Lost in Translation

We celebrated Christmas early with Nina and Jane, our international student "daughters," because they both went home for the break (Nina to China; Jane to Vietnam). This is a Christmas morning picture. One of our traditions is that each person (except me, for some reason--probably because I buy it generally) gets to pick and get (I wrap them!) a personal box of cereal (and it can EVEN be a sugary kind). Guess what we have for Christmas morning breakfast! So, really, I guess there's a present in there for me, too!

Last week I fixed an African rice pilau for dinner. Jane’s friends, Faith and Joy, sisters who are originally from Zambia, were spending the night, and I thought they might enjoy it. They went out to dinner before coming over, though, and so weren’t hungry, and all the younger kids turned up their noses at it and ate leftovers instead (and so it often goes when you have to feed eight people from three different countries who range in age from 6 to 41).

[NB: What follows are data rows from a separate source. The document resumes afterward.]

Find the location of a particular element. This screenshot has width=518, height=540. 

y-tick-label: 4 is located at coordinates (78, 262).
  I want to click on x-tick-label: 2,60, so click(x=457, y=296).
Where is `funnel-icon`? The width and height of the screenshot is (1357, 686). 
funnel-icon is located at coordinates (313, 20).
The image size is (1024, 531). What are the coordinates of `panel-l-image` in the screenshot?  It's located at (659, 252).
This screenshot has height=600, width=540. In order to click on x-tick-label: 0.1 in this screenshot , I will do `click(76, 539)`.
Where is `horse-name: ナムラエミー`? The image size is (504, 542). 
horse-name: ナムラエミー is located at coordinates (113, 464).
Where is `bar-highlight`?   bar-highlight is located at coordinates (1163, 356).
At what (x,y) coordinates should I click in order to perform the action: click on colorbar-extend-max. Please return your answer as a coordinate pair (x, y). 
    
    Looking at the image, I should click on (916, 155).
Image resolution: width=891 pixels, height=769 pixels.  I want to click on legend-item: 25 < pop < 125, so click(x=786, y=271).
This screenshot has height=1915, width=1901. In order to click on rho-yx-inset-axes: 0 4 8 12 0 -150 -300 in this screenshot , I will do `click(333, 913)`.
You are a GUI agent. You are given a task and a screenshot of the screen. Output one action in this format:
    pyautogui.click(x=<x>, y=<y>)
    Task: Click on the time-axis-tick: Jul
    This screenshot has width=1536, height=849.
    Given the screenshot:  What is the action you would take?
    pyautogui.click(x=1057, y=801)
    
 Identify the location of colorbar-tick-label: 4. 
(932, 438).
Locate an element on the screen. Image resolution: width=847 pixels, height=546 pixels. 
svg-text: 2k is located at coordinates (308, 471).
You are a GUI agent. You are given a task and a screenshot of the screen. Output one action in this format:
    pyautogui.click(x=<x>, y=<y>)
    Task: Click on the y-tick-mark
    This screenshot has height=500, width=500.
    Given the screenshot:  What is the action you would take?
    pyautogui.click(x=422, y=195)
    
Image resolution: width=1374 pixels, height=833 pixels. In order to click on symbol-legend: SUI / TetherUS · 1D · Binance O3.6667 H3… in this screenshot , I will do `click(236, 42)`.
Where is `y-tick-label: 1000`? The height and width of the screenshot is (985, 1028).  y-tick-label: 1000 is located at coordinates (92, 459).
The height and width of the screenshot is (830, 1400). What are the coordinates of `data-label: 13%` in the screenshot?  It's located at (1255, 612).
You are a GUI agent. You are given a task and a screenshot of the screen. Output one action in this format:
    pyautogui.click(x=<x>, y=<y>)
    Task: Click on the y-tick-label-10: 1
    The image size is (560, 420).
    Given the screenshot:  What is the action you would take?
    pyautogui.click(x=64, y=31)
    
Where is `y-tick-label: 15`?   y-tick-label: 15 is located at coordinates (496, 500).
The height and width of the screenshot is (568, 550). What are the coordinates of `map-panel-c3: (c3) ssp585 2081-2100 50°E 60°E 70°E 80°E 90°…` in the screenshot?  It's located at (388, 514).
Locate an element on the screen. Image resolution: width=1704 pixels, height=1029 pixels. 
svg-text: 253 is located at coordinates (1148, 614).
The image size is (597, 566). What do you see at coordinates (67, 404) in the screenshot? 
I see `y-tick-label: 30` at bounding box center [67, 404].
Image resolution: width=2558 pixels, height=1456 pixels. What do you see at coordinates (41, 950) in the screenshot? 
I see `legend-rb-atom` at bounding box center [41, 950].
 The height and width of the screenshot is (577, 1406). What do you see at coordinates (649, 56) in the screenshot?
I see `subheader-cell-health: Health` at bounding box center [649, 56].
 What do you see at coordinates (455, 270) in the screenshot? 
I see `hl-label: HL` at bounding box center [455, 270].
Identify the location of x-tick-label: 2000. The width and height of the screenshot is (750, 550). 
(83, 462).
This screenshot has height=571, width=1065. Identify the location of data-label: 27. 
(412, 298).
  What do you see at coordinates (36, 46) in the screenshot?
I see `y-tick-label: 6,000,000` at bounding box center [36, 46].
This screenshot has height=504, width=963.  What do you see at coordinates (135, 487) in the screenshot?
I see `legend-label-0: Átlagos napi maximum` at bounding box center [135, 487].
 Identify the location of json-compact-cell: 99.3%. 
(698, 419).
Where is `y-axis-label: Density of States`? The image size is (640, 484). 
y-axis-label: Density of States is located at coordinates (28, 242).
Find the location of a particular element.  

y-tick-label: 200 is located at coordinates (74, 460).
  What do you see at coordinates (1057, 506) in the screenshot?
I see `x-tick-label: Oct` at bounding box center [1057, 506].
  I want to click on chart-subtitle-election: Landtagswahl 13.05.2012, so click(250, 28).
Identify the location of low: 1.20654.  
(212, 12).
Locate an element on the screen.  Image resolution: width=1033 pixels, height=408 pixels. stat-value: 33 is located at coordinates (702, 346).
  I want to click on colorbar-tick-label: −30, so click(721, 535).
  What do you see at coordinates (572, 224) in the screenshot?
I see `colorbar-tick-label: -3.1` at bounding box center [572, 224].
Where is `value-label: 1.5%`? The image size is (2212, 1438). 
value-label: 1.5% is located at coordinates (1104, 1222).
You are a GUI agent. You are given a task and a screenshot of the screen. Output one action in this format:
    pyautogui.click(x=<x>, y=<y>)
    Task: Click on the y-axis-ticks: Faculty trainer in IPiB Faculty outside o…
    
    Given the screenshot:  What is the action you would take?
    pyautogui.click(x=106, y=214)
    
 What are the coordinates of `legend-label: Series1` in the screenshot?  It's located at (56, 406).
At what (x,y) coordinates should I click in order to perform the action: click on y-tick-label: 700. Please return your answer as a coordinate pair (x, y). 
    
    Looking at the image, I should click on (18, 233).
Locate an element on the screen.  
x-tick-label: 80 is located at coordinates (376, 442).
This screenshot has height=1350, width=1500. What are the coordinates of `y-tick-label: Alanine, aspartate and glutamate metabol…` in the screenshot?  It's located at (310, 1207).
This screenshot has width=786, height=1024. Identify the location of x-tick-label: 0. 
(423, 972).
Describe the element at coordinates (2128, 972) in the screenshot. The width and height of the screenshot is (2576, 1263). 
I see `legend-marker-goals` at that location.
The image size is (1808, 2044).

Jane, Dave, and I DID eat the pilau, but Nina, THE pickiest person in the house (which she willingly admits), sniffed it and said, “Smells like medicine.”

Hmm. I let that soak in for a minute before answering. (Oh, the wisdom of James 1:18-20: “…be quick to listen, slow to speak, and slow to get angry).

Finally, “Um, is that meant to be a compliment?”

“Oh, yes.”

“Really?”

Her eyes were round and serious as she nodded. “You know, like Chinese medicine.”

“Chinese medicine?”

She crossed the room to point at the spice rack with its pictures of cinnamon, cloves, and garlic (all of which were in the pilau). “Like these.”

“Ah! Spices,” I said.

“Mmhmm. Chinese medicine.”

So, yes, actually a compliment!

But she still fixed herself potstickers for dinner.